The Type 3 grenade had a tear drop-like shape. It consisted of a thin steel or aluminium cone mounted on a wooden head.

The Type 3 had a simplistic design and was made from expendable materials. This made the weapon relatively easy to produce.

The purpose of the head was to provide the correct stand-off distance when the weapon detonated, as shaped charges are ineffective if they detonate too close to the target.
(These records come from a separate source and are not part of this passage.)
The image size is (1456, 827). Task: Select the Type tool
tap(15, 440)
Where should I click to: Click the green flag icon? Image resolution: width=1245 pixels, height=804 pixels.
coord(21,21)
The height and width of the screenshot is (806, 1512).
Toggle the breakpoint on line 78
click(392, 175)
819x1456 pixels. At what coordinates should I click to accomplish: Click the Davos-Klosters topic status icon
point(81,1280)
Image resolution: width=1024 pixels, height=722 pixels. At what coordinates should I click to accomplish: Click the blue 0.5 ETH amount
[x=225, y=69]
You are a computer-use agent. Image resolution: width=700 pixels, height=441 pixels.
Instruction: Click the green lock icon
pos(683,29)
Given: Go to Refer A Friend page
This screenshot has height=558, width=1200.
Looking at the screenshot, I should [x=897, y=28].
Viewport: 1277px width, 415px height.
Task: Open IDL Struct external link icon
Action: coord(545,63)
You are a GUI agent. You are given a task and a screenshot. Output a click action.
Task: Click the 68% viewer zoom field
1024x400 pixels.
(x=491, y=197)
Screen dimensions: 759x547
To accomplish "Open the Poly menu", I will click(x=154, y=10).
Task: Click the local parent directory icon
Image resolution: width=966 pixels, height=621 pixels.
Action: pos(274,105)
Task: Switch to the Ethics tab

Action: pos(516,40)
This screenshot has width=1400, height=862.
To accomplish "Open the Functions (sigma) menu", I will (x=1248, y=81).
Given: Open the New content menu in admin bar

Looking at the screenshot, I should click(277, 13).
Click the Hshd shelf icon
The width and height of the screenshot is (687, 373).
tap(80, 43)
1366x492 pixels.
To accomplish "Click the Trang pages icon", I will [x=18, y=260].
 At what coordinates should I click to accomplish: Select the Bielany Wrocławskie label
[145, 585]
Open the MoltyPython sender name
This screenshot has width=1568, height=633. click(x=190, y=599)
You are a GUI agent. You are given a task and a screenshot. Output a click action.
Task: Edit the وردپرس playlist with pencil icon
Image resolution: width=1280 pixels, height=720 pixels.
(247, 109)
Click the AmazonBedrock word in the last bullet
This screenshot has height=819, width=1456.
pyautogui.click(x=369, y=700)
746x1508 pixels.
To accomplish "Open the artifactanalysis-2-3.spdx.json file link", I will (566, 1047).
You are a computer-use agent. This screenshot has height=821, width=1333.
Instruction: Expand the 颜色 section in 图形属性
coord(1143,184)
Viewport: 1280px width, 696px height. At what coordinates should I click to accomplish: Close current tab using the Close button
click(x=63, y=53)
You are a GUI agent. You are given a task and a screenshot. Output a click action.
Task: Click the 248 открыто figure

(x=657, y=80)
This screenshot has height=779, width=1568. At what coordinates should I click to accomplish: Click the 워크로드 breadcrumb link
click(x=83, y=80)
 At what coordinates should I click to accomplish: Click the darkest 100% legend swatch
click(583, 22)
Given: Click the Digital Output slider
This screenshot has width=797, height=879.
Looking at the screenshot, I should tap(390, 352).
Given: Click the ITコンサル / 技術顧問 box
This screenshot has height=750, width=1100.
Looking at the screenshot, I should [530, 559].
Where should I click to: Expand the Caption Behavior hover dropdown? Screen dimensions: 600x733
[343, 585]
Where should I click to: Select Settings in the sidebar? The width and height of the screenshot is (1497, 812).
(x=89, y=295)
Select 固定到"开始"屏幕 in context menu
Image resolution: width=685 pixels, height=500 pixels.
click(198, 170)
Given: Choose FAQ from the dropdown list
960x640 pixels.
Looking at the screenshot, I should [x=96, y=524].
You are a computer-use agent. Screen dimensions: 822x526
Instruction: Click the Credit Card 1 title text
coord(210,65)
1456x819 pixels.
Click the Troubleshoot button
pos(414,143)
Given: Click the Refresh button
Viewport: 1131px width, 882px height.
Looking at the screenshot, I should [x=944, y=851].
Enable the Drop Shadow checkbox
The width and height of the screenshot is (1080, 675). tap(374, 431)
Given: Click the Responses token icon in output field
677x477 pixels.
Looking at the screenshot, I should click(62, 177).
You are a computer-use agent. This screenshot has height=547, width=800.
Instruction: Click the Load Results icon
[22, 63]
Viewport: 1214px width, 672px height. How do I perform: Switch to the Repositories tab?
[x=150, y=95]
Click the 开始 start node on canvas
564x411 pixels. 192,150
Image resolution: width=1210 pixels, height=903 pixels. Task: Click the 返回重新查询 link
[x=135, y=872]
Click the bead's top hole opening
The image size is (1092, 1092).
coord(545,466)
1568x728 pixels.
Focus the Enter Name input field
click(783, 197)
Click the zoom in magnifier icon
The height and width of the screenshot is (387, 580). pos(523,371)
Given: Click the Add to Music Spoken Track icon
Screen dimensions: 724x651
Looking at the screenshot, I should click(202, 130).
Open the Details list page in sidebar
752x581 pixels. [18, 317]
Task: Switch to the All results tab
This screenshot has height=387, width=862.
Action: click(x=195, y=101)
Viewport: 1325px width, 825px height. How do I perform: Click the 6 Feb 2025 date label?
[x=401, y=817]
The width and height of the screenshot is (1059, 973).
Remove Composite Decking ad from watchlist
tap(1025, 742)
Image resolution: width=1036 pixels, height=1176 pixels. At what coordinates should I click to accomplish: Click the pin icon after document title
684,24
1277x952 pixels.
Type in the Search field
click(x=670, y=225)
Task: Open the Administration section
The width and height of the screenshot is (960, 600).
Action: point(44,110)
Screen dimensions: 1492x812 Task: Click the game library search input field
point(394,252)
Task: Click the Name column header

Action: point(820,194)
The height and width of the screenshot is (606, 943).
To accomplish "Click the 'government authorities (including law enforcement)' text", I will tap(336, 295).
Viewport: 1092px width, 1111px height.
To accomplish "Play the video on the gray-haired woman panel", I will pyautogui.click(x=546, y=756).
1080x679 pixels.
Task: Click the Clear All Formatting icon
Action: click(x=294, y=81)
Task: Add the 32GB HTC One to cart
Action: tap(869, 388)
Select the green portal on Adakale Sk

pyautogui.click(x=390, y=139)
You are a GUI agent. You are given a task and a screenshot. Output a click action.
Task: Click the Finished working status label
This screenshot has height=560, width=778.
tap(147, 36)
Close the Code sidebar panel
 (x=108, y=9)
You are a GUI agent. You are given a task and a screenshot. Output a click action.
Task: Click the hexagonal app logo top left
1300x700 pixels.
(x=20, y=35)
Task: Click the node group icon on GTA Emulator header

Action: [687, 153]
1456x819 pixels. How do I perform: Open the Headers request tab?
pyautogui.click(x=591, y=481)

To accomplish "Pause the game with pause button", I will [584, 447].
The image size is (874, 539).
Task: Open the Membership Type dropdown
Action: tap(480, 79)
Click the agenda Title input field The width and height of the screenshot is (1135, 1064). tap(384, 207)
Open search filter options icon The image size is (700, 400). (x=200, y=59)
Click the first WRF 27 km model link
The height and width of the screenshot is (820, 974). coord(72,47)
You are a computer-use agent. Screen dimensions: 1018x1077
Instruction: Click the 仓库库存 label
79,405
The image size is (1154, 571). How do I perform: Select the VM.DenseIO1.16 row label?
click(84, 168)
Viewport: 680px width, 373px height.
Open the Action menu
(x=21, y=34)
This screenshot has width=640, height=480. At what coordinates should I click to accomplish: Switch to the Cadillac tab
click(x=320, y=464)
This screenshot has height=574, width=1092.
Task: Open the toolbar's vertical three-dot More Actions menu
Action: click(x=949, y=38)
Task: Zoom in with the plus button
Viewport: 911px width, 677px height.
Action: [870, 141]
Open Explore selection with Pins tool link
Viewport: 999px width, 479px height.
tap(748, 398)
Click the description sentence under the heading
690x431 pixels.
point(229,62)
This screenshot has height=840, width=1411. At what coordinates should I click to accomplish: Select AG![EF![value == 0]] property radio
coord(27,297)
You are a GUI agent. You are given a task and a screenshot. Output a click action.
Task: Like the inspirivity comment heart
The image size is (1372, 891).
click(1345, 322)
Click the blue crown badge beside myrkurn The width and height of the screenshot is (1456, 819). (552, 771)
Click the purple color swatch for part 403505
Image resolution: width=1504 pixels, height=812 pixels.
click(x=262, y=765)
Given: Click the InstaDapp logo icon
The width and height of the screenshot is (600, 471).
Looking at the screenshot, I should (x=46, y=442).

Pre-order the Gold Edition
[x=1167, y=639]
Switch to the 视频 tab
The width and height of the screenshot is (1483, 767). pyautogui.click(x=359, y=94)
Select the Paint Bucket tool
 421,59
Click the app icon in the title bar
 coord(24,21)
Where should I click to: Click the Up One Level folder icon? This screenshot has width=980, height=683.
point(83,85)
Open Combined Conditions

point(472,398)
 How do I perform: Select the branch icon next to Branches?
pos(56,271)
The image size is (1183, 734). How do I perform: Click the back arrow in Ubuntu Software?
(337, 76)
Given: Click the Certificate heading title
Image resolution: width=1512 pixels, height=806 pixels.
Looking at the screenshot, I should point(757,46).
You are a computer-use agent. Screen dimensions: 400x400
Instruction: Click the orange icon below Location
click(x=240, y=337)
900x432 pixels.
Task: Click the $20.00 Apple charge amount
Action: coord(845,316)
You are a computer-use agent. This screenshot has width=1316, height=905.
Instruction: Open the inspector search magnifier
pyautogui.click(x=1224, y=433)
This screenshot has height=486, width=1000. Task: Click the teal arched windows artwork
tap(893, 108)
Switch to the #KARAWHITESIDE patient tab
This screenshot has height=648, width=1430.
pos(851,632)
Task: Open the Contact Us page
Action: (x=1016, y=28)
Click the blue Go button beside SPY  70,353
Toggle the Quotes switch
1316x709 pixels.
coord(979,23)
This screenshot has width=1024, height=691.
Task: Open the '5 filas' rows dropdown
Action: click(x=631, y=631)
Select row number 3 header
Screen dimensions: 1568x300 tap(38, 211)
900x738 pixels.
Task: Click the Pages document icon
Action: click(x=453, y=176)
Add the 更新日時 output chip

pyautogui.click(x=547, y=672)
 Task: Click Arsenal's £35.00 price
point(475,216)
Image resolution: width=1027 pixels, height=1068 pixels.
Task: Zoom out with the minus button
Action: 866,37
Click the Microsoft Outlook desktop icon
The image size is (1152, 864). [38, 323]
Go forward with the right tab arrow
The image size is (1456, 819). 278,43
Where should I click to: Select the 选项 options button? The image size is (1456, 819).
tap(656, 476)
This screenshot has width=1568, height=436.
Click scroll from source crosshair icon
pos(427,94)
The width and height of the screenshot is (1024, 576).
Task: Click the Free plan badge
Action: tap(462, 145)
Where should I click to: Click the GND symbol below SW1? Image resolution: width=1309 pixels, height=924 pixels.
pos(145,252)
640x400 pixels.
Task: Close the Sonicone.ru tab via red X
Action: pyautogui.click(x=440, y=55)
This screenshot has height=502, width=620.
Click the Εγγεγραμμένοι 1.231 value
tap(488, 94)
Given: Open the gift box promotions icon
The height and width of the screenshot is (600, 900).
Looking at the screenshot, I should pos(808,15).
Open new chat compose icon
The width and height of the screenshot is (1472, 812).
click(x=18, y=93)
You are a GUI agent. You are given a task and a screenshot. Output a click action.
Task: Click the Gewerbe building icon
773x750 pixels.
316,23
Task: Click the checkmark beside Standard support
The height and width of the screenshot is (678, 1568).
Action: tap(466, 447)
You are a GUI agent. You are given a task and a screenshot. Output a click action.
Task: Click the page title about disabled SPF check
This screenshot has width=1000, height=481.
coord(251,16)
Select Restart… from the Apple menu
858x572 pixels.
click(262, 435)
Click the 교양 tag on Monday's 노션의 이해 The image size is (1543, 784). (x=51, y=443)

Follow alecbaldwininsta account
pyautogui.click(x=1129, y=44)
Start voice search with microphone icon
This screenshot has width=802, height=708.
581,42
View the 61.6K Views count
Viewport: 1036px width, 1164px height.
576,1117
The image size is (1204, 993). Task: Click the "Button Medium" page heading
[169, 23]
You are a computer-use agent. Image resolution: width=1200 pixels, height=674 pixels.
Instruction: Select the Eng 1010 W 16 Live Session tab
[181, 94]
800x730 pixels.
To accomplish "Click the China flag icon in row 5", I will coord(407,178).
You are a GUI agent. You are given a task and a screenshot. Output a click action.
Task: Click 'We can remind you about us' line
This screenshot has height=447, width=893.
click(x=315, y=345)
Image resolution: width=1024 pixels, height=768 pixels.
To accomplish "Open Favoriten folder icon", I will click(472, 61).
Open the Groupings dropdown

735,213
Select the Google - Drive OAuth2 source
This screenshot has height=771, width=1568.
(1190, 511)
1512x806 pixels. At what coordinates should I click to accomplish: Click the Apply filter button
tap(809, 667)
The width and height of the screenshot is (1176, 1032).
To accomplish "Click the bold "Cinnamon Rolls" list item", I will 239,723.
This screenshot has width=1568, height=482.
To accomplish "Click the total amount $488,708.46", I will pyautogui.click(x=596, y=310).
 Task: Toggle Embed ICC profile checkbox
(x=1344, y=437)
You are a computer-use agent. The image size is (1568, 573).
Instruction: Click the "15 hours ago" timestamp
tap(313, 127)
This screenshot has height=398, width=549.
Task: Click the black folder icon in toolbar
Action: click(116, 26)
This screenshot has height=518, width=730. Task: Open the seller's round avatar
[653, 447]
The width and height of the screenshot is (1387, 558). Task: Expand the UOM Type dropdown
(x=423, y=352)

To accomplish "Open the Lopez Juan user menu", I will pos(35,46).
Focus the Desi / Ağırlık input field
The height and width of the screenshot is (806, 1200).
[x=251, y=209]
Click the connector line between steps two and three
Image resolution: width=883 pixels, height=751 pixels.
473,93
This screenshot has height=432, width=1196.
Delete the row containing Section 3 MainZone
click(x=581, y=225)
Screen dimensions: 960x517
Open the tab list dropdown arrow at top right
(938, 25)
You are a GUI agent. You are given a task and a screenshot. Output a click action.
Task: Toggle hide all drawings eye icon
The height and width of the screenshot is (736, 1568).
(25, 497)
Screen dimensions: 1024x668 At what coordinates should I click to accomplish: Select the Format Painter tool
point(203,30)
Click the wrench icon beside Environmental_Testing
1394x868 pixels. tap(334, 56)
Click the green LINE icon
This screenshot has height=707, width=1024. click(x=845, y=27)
The explosive was cast around the cone and covered by a cloth bag made of either silk or hemp twine.

The upper extremity was made of a very basic impact firing mechanism, that detonated the grenade if it struck a hard surface at a speed of around 40 ft/s.

A tail made from hemp strands served to stabilize the grenade in flight, and ensured the target was struck successfully. The grenade would be used by first removing the safety pin, then throwing it by hand from a distance of around 10 meters.

The grenade had a penetration power of 70 mm. This shows that it exceeds the penetration of the Type 99 magnetic grenade.

==Variants==
There were three official variants of the Type 3 hand grenade:

=== Ko ===
Known as the Type A, the variant had a length of 17.3 cm, a diameter of 11 cm and a weight of 1.27 kg.

The explosive filling was 0.853 kg of RDX/TNA. The colour of the outer cloth covering was either white or brown-yellow.

=== Otsu ===
Known as the Type B, the variant had a length of 14.8 cm, a diameter of 10 cm and a weight of 0.853 kg.

The explosive filling was PETN and TNT with a weight of 0.69 kg. The outer covering was either white or brown-yellow.

=== Hei ===
Known as the Type C, the variant was identical in size and weight to the Otsu Type B, however the explosive filling was Picric acid. The colour was yellow.